Data excerpts:
=== Section Start ===

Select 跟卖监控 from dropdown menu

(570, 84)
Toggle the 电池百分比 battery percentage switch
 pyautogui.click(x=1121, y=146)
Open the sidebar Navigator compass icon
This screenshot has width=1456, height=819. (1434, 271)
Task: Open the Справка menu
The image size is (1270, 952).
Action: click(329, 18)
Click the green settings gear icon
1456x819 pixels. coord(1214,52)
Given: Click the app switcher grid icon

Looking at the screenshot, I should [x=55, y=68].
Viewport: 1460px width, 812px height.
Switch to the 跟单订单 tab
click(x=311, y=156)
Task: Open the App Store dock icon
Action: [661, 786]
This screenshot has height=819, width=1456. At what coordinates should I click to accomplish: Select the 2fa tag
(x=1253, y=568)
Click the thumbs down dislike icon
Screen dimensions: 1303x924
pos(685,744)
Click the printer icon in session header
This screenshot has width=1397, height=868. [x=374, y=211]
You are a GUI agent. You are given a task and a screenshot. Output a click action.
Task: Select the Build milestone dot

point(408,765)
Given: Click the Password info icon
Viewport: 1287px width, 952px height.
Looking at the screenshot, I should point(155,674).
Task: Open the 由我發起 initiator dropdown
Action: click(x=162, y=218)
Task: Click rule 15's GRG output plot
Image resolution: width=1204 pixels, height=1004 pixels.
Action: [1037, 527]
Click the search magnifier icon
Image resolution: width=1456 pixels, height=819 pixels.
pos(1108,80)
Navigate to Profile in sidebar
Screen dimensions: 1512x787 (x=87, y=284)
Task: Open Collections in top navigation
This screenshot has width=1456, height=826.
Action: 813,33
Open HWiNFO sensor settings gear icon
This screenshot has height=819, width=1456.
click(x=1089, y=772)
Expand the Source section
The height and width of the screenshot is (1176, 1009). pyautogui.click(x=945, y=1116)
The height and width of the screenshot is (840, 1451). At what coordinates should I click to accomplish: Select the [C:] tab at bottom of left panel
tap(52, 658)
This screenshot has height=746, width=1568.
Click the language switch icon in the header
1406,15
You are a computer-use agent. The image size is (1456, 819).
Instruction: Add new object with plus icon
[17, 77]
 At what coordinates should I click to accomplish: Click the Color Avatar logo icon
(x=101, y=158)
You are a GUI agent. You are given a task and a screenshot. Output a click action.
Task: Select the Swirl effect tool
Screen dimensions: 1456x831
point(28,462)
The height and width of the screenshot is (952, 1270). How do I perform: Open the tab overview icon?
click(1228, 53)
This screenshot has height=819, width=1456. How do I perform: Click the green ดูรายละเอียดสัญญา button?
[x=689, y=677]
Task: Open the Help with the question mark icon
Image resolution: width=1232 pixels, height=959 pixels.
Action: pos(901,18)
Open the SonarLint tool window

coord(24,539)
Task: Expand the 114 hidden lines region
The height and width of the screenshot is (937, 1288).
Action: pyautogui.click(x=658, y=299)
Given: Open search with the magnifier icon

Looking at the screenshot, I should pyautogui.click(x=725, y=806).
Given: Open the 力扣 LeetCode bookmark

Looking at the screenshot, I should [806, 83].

=== Section End ===

Directions for this task: Please print exactly what appears from the first line of the data through the line with "Viewport: 1460px width, 812px height.", including both of those lines and nothing past them.

Result:
Select 跟卖监控 from dropdown menu

(570, 84)
Toggle the 电池百分比 battery percentage switch
 pyautogui.click(x=1121, y=146)
Open the sidebar Navigator compass icon
This screenshot has width=1456, height=819. (1434, 271)
Task: Open the Справка menu
The image size is (1270, 952).
Action: click(329, 18)
Click the green settings gear icon
1456x819 pixels. coord(1214,52)
Given: Click the app switcher grid icon

Looking at the screenshot, I should [x=55, y=68].
Viewport: 1460px width, 812px height.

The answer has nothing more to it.